We know that $\sum_{i=0}^{n} \alpha^i = \frac{1-\alpha^{(n+1)}}{1-\alpha} $, so we perform element-wise operations as:

In [10]:
begin = time.time()
n_samples = 100000
alpha = 0.5
# write your code here
cumsum = 1+(1.0-0.5**(np.arange(n_samples)+1)/0.5)

print(cumsum)
end = time.time()

time3 = end-begin

print("Time took to run: {} seconds.".format(time3))

[1.   1.5  1.75 ... 2.   2.   2.  ]
Time took to run: 0.0021517276763916016 seconds.


In [11]:
time0/time3

165378.08853185596

### Question 2 (30 points) Monte Carlo 

Monte Carlo is a city in Monacco where the famous Monte Carlo casino is located.
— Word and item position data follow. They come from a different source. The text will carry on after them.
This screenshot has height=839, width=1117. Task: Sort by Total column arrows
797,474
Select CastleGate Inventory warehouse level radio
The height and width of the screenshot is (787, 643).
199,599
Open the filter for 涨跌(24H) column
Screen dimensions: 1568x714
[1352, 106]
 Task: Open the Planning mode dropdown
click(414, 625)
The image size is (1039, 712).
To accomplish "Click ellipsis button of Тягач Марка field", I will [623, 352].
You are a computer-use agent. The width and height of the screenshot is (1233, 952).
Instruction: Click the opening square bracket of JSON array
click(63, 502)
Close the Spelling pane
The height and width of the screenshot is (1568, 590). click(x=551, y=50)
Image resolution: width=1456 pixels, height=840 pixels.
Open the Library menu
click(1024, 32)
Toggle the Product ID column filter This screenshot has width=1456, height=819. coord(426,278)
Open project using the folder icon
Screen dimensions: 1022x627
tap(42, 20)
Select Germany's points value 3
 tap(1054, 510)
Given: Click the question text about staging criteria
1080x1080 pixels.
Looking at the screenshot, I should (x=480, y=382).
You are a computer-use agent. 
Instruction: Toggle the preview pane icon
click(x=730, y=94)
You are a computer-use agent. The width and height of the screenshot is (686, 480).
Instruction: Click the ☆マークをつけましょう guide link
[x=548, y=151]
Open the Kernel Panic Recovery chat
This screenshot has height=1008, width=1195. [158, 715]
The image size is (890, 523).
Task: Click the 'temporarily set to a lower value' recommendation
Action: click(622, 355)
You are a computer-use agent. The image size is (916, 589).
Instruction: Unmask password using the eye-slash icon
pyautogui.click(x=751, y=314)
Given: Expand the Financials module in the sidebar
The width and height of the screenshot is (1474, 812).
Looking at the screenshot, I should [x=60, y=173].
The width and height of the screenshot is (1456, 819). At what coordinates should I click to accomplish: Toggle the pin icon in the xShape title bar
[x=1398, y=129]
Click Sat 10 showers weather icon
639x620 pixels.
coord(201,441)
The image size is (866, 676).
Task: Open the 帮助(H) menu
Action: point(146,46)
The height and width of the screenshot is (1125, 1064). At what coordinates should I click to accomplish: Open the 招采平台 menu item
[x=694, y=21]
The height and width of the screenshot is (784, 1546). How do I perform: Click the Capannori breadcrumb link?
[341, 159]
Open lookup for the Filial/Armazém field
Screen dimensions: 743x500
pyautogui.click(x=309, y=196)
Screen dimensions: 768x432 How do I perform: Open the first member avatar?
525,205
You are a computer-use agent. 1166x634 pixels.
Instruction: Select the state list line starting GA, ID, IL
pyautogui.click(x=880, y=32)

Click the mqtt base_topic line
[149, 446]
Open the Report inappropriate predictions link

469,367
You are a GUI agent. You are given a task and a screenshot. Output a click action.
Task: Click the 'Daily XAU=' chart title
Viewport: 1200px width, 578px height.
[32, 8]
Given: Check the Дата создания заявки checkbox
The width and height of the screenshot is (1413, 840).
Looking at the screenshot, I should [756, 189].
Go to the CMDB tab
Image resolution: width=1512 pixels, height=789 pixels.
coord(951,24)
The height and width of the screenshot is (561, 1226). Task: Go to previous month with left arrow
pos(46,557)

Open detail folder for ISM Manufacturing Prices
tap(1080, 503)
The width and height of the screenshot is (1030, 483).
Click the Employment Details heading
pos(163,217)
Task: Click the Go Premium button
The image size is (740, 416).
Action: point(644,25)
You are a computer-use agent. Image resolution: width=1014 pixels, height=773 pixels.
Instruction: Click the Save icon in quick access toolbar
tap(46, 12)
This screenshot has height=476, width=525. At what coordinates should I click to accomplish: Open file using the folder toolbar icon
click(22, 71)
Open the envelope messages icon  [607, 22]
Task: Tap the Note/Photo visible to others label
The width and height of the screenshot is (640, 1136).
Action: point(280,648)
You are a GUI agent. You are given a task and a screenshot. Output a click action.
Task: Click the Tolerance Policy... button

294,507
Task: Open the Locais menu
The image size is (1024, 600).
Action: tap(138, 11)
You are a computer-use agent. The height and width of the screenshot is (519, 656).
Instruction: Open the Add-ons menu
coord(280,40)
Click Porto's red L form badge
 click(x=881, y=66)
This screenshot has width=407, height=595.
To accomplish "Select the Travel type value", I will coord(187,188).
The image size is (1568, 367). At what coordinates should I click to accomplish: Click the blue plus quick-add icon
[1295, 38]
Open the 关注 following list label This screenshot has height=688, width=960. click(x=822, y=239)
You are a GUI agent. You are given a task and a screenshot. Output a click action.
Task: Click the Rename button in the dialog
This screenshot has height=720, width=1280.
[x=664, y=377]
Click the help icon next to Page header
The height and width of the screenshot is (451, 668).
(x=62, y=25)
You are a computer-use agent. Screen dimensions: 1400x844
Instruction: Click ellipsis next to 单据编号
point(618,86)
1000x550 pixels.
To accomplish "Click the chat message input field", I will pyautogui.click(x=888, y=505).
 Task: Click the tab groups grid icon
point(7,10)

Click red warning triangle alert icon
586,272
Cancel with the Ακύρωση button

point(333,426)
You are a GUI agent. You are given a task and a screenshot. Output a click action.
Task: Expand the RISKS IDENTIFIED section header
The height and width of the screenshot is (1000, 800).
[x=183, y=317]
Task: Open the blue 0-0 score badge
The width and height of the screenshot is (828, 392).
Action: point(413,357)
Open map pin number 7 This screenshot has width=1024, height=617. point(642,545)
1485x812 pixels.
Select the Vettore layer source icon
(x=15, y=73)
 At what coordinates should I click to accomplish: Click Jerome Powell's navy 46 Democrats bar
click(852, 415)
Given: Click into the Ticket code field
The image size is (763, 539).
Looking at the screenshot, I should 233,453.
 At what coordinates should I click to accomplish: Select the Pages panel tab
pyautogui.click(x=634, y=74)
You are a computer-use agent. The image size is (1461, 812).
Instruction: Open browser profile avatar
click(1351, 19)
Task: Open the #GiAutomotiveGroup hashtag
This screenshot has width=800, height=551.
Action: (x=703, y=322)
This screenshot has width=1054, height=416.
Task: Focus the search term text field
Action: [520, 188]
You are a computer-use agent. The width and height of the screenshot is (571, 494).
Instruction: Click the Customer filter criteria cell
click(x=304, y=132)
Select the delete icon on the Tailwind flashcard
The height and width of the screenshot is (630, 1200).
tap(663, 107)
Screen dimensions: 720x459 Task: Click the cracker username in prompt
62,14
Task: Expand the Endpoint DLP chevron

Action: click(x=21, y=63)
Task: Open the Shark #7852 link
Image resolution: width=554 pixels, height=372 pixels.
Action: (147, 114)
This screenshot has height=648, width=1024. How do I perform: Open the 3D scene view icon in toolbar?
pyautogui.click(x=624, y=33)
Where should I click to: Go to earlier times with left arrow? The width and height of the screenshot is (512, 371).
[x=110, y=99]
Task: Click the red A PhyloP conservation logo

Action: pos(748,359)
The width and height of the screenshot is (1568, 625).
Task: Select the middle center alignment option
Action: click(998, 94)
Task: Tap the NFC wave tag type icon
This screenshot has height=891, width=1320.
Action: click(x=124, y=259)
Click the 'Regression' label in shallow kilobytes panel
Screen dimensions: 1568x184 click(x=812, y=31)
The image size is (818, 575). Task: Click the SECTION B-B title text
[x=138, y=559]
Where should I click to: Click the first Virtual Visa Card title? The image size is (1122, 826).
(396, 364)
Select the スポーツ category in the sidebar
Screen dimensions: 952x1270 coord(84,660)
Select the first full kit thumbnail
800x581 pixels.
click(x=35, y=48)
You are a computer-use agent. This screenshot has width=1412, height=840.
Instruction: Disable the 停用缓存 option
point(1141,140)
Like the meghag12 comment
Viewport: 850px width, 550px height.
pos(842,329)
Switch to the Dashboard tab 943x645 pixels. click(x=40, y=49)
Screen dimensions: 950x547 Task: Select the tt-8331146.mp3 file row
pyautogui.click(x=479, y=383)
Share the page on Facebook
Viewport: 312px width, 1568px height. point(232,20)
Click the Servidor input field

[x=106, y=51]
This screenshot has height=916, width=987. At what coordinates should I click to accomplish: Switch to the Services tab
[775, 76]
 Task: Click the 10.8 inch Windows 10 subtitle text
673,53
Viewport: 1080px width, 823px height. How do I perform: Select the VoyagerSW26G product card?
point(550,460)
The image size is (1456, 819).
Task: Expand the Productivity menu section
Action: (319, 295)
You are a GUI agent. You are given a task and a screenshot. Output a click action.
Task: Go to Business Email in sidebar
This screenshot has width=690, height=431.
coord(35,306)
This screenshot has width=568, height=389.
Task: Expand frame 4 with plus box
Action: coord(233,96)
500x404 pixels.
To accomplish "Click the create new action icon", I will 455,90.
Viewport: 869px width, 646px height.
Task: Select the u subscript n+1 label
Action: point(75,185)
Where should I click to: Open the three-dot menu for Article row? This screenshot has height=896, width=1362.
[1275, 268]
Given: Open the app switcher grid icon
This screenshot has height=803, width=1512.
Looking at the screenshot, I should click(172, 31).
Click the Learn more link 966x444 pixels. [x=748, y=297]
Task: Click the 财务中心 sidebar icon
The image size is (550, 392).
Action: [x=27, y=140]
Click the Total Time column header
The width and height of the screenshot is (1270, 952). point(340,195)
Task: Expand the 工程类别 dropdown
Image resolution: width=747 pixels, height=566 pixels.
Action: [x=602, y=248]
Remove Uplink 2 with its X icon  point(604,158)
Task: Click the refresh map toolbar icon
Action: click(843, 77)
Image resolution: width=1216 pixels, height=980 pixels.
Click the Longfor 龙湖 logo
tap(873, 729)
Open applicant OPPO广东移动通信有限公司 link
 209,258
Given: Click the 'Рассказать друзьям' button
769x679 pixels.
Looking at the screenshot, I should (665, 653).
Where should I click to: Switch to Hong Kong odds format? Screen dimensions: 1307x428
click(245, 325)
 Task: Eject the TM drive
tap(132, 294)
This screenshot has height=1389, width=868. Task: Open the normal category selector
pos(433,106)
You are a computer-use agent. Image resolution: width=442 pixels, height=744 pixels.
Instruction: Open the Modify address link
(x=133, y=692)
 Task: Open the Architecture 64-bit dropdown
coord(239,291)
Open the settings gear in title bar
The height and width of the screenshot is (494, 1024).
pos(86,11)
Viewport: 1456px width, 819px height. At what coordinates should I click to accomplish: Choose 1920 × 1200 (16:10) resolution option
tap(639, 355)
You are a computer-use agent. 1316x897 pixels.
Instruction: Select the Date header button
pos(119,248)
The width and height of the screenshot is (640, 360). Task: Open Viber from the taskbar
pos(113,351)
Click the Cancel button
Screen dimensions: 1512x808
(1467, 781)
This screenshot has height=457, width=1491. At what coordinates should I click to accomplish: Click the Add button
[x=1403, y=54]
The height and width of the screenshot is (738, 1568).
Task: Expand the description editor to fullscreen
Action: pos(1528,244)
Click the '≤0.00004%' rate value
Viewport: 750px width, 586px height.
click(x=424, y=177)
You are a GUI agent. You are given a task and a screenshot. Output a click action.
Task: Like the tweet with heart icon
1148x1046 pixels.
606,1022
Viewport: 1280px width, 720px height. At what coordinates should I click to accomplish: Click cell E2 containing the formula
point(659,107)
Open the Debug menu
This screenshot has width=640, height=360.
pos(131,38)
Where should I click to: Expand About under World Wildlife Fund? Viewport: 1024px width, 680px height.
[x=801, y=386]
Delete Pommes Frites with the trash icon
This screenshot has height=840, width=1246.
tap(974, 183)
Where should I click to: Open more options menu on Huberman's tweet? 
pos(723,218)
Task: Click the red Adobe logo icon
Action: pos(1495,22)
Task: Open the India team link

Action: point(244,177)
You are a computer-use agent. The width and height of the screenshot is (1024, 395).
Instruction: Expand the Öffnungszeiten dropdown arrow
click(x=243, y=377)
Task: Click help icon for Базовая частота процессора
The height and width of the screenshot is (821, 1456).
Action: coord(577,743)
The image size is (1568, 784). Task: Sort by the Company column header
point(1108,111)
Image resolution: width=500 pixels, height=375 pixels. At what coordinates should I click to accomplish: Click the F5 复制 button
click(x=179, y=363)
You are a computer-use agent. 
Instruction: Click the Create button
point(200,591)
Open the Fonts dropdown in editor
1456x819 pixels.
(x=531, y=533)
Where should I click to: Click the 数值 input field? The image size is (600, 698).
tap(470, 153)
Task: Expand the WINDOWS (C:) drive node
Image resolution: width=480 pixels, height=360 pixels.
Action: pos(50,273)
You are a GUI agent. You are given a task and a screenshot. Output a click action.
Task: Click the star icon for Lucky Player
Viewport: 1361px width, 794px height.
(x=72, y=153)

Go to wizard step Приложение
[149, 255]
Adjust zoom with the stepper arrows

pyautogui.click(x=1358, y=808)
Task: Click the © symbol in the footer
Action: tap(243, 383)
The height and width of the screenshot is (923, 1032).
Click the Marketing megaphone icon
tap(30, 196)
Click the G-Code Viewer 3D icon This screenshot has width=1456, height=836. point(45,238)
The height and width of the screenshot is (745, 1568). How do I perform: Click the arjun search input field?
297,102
![casino](http://www.casinomontecarlo.com/wp-content/uploads/2017/06/casino-de-monte-carlo-1100x358.jpg)

In light of this, Monte Carlo methods (or Monte Carlo experiments) are a broad class of computational algorithms that rely on repeated random sampling to obtain numerical results. Their essential idea is using randomness to solve problems that might be deterministic in principle. They are often used in physical and mathematical problems and are most useful when it is difficult or impossible to use other approaches. Monte Carlo methods are mainly used in three problem classes: optimization, numerical integration, and generating draws from a probability distribution.

**Estimate the Pi**

In order to estimate the $\pi$, the idea is to simulate random (x, y) points in a 2-D plane with domain as a square of side 1 unit. Imagine a circle inside the same domain with same diameter and inscribed into the square. We can generate a large number of uniformly distributed random points and plot them on the graph. These points can be in any position within the square i.e. between (0,0) and (1,1). We keep track of the total number of points, and the number of points that are inside the circle. If we divide the number of points within the circle, $N_{inner}$ by the total number of points, $N_{total}$, we should get a value that is an approximation of the ratio of the areas we calculated above, $\pi/4$.

Write a function `approximate_pi` with argument `number_simulations` to approximate the Pi value using Monte Carlo simulations. You may consider to use `numpy.random` to make random draws. 

Give a rough estimate about how many random draws you may need to achieve accuray of 99.999% (by comparing with numpy.pi).

In [17]:
# Question 2


def approximate_pi(number_simulations):
    number_inner = 0
    number_total = number_simulations
    for i in range(number_simulations):
        x, y = np.random.uniform(0, 1, size=2)
        r = (x**2 + y**2)**0.5
        if r < 1:
            number_inner += 1
            
    pi = number_inner/number_total*4        
    return pi


In [23]:
number_simulations = 1000000

estimated_pi  = approximate_pi(number_simulations)
error = np.abs((estimated_pi - np.pi) / np.pi)
accuracy = 1 - error

print('The accuracy with {} simulations is: {}'.format(number_simulations, accuracy))

The accuracy with 1000000 simulations is: 0.9999543714204823


### Question 3 (40 points) California housing

We will explore the famous Califronia housing dataset. The original database is available from StatLib http://lib.stat.cmu.edu/datasets/


The data contains 20,640 observations on 9 variables.
This dataset contains the average house value as target variable
and the following input variables (features): records
the following for each tract in California: Median house price, median
house age, average number of rooms per house, average number of bedrooms,
average number of occupants, total number of houses, median income
(in thousands of dollars), latitude and longitude.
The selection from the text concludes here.